Google Releases DiffusionGemma: Diffusion-Based LLM with 4x Faster Text Generation
English summary
Google has introduced DiffusionGemma, a new language model that applies a diffusion-based decoding process to text generation, claiming up to a 4× speedup over current methods. The model allows parallel token generation, bypassing the sequential limitations of autoregressive decoding. Local deployment instructions are provided via the Unsloth platform. The existing V2EX Chat service already uses a Gemma 4 26B model, though not necessarily DiffusionGemma.
Chinese summary
Google推出了DiffusionGemma,一种将扩散解码应用于文本生成的新模型,宣称生成速度可达到现有方法的4倍。该模型支持并行生成token,克服了自回归解码的顺序限制。
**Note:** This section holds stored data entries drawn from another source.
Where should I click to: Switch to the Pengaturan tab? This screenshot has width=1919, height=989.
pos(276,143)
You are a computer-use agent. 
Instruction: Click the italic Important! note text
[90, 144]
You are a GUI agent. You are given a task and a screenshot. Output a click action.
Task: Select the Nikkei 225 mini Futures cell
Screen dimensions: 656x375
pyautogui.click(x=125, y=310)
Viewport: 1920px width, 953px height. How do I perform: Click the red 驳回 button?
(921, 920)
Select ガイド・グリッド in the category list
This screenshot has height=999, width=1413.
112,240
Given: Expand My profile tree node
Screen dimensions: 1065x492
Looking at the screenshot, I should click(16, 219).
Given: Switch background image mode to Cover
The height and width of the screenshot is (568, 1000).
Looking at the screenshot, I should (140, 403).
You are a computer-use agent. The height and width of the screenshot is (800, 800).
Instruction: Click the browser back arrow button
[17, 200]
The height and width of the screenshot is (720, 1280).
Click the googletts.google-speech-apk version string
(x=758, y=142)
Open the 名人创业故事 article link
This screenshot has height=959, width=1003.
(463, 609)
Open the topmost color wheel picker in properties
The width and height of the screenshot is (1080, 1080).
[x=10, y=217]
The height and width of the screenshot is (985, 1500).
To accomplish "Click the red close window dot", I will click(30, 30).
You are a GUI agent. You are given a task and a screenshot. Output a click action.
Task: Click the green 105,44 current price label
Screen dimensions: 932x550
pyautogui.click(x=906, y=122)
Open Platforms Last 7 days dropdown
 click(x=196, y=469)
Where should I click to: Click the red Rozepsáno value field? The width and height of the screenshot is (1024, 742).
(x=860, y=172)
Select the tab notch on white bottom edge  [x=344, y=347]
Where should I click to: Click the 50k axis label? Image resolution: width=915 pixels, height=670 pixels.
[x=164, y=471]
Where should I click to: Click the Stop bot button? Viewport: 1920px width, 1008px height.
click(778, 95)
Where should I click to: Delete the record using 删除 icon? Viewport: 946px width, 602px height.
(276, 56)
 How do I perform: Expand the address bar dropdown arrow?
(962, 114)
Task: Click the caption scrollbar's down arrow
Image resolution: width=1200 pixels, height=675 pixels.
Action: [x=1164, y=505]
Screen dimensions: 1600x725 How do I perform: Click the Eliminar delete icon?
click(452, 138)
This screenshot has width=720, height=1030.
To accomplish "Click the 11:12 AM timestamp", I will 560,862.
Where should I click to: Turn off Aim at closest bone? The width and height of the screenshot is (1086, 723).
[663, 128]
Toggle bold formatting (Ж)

通过Unsloth平台提供了本地部署的步骤说明。目前V2EX Chat已在使用Gemma 4 26B模型(但并非一定为DiffusionGemma)。
Key points
DiffusionGemma uses a diffusion-based approach to generate text, enabling parallel decoding and up to 4× faster generation than standard autoregressive models.
DiffusionGemma采用基于扩散的方法生成文本,支持并行解码,生成速度可达标准自回归模型的4倍。
Unsloth offers a dedicated guide for running DiffusionGemma locally, simplifying local experimentation.
Unsloth提供了专门的DiffusionGemma本地运行指南,方便本地实验。